Title of Activity
Choice and Choice Opportunity
Feature Article February 2009, Choice and Risk
Direct Support Professionals that support individuals with developmental disabilities at home or in the community.
Time for Activity
Flip Chart Paper; markers; and, handouts of Choice Opportunity Worksheet
Photocopy handout; draw grid from worksheet on flip chart paper
|Choice and Choice Opportunity Worksheet and Action Plan Activity||30 minutes|
Presentation Outline (10 minutes)
- Today’s training is about choice and choice opportunity.
- Let’s start with a definition of choice.
- Choice is defined as a statement of preference. For example, when you choose to order a certain coffee drink or a smoothie that you like so much, you are making a statement about something you prefer.

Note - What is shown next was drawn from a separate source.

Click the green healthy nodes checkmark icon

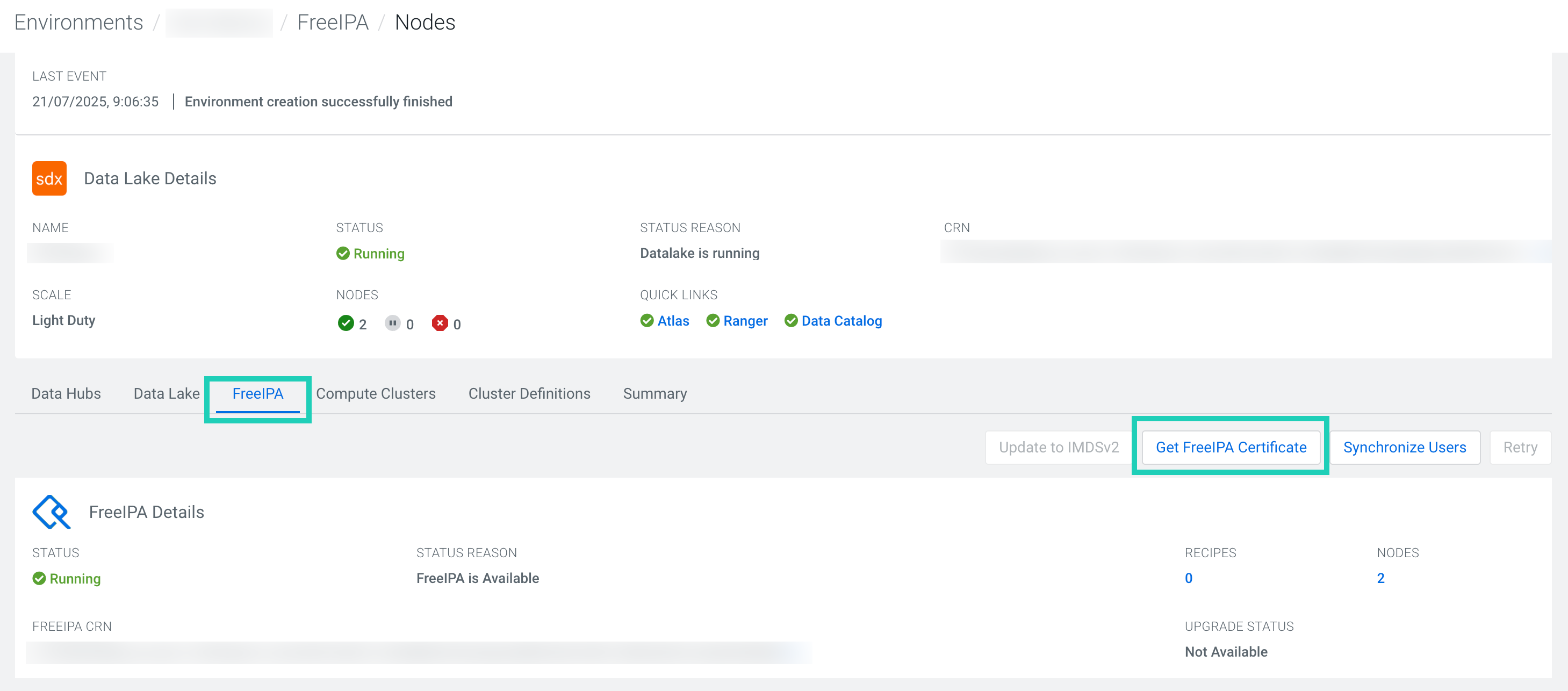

- What are some choices that you made before you left for work today? (Examples: what to have for breakfast, what clothes to wear, drive or take the
- Most of these everyday choices we don’t think about very much. We make them somewhere in the back of our minds.
- What are some of the major life choices you make? (Examples: what kind of job,
- buying a car, where to live).
- People with developmental disabilities usually do not have as much experience making choices as people without disabilities.
- Why is that? (Examples: other people make their decisions, they don’t use words to communicate and we can’t always figure out their choices).
- Why is choice-making so important to everyone? (Examples: we learn to be more independent, it makes your life more fun if you get to do the things you like to do.)
- In addition, the Lanterman Act states that people with developmental disabilities have the right to make everyday and big life choices.
- It is the responsibility of the DSP to make sure that the individuals we support have as many choice opportunities as possible throughout the day.
- A choice opportunity is a situation that provides someone with the opportunity to choose between two or more activities, articles of clothing, foods to eat, and so on.
- Today, we are going to work together on a plan to add to the choice opportunities of someone you support.
- We are going to use this worksheet (Choice and Choice Opportunity Worksheet and Action Plan).
Choice and Choice Opportunity Worksheet and Action Plan Activity (30 minutes)
First, we need to define some of these terms. You can find these on the back of the worksheet:
- Everyday Choices - Such as what to wear, what and when to eat, when to go to bed, etc.
- Activity Choices - Choices about things like going out, choosing activities, when to do them, and choosing who to do them with, etc.
- Money Choices - Does anyone help make those choices? If so, how do they help?
- Big Choices – Such as a job or the program, where to live and who you live with, etc.
Note: The next activities are completed using the pre-drawn worksheet on the flip chart paper.
- Of all of the people you support, who has the fewest opportunities for choice each day?
- Note: Choose someone from the discussion.
Let’s brainstorm for a few minutes about some of the choices that [selected person’s name] makes on his/her own –
- Big Choice?
- Next, what choices in these areas are made with support from you or are made by you?
- What are some new choice opportunities for [selected person’s name] in each of these areas?
- What support will he/she need to get started?
- When will we start making sure that this choice opportunity is added?
- This is great! At our next staff meeting, we can talk about where we are with our plan to support [selected person’s name] in making more choices.
To summarize this activity, we talked about:
- The importance of choice in everyone’s life.
- People with developmental disabilities needing support in making choices by making sure that there are plenty of choice opportunities each day.
- A way to look at the kinds of choices that someone makes right now and how to add to those opportunities using [selected person’s name] as an example.
- What are your thoughts or questions about today’s training?